Análisis
Merecer a San Martín
En medio del berenjenal en el que vivimos, quizás sea necesario un ejercicio de introspección para reencontrar con aquellas virtudes que nos hicieron merecedores del la Patria.
Nos observa desde el bronce. Señala el rumbo. Divisa los avatares y las penurias que arrastramos desde hace décadas. Seguramente, su amor por la Patria le permite esperanzarse en un mejor porvenir. No espera mayores reconocimientos. Nunca los persiguió. Demostró con sus actos “su sentido republicano, de palabra inquebrantable, su talento organizador, su condición de amigo entrañable, su respeto a la vida, su atención cordial a los indios y a los negros”, como afirmó el prestigioso intelectual argentino Pedro Luis Barcia.
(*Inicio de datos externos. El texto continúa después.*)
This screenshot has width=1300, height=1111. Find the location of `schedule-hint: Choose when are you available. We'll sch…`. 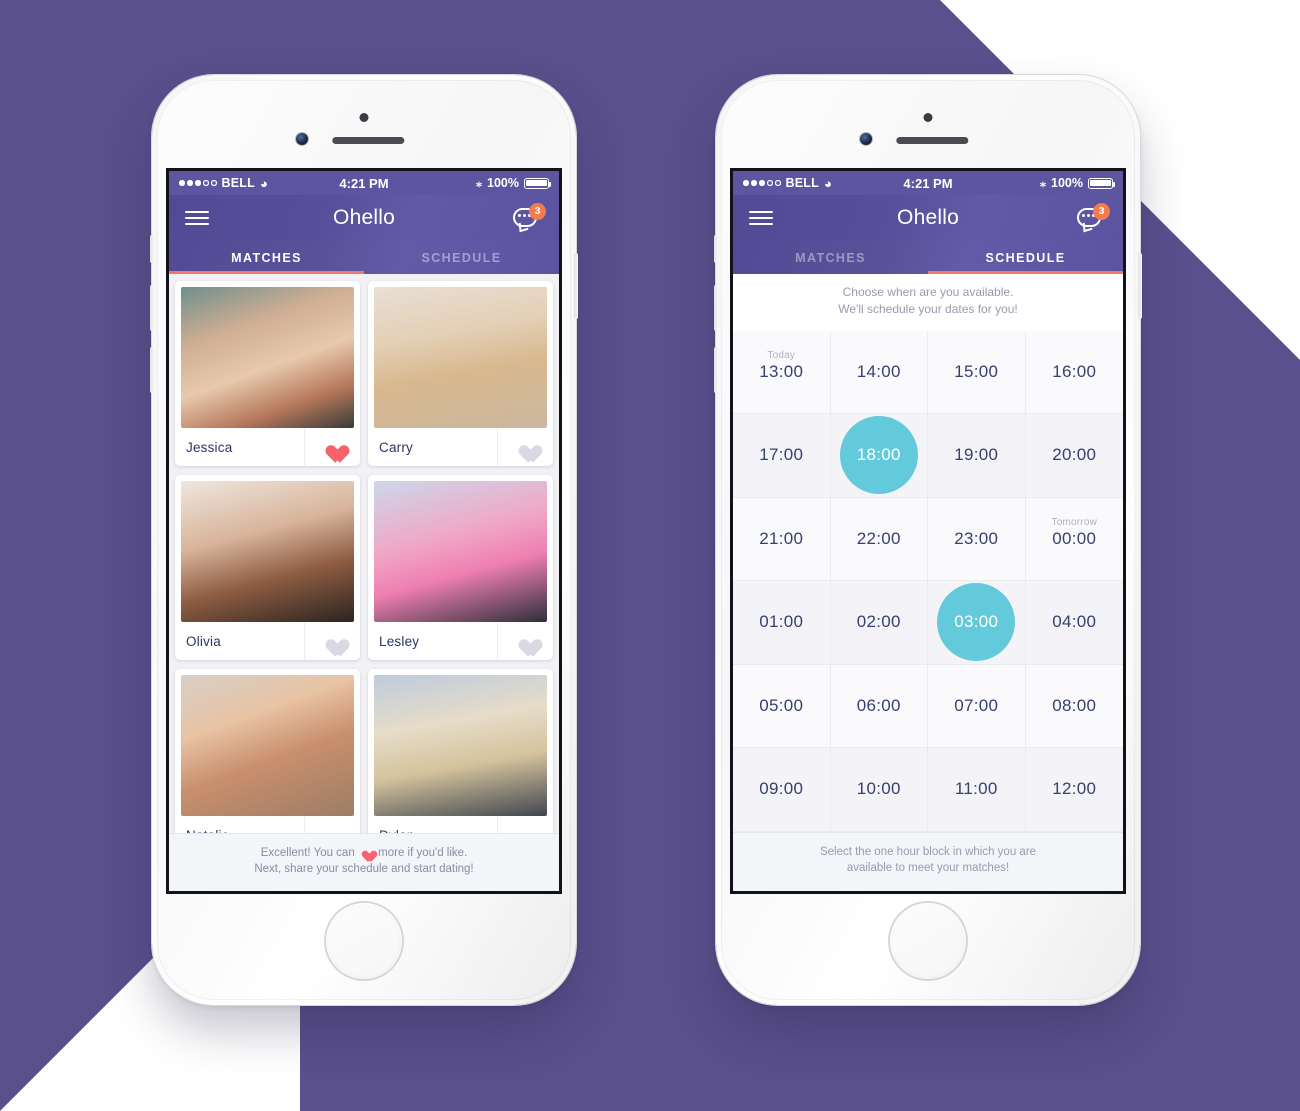

schedule-hint: Choose when are you available. We'll sch… is located at coordinates (928, 302).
No se trata de dejarlo solo en el bronce. Mucho menos de vulgarizar su vida. Hacerlo inimitable obstaculiza la reflexión sobre su legado. Degradar el relato a las pequeñeces que, supuestamente, lo “humanizan” no permite adquirir la real dimensión de los valores por los que luchó durante su existencia. Los extremos nunca son puntos de vista adecuados.
Inmersos en la vorágine de una empecinada extensa crisis social, cultural, política y económica que altera los ánimos, se impone la necesidad de alzar la vista y redescubrir el sendero marcado por los grandes hombres de la Patria, entre los que el general José de San Martín ocupa el sitial más elevado, aunque él mismo hubiese resignado ese rol que la historia real –no la surgida en este tiempo dominado por la posverdad- le otorgó.
Reconocer su lucha exige unirse para “batir a los maturrangos que nos amenazan”. Claro que para ello es fundamental deponer “resentimientos particulares” para concluir “nuestra obra con honor”. Un trabajo al que San Martín nos convoca porque no podemos ensordecernos “con las glorias” y tenemos la obligación de “fijar la suerte del país de un modo sólido y tranquilo”.
Es posible que buena parte de los argentinos de hoy, los que atravesamos este agitado período de nuestra historia hayamos, como el Prócer, adquirido “un estoicismo ajeno a mi carácter”. Es que hemos conocido “algún Catón que afirme tener la Patria un derecho de exigir de sus hijos todo género de sacrificios”. Sin embargo, esta exigencia “tiene sus límites: a la Patria se deben sacrificar los intereses y la vida, pero no el honor y los principios”.
Quizás sea una quimera en la actualidad, pero “es necesario tener toda la filosofía de un Séneca, o la imprudencia de un malvado, para ser indiferente a la calumnia”. Más aún, es difícil admitir hoy una reflexión que le quite importancia “pues si no soy árbitro de olvidar las injurias porque pende de mi memoria, a lo menos he aprendido a perdonar”. Finalmente, ¿habrá alguna receta para curar la soberbia, esa “discapacidad que suele afectar a pobres infelices mortales que se encuentran de golpe con una miserable cuota de poder”?
Lo entrecomillado en los párrafos anteriores son frases escritas por San Martín en cartas dirigidas a Tomás Guido, Estanislao López y Tomás Godoy Cruz. Pueden constituir el cimiento del camino inverso al que la Argentina recorre desde hace tiempo. Claro que, para lograrlo, no alcanza con destacar sus virtudes, difundir su legado, reconocer su ejemplo y recordar sus enseñanzas cada 17 de agosto. En medio del berenjenal en el que vivimos, quizás sea necesario un ejercicio de introspección para reencontrar con aquellas virtudes que nos hicieron merecedores de San Martín como Padre de la Patria.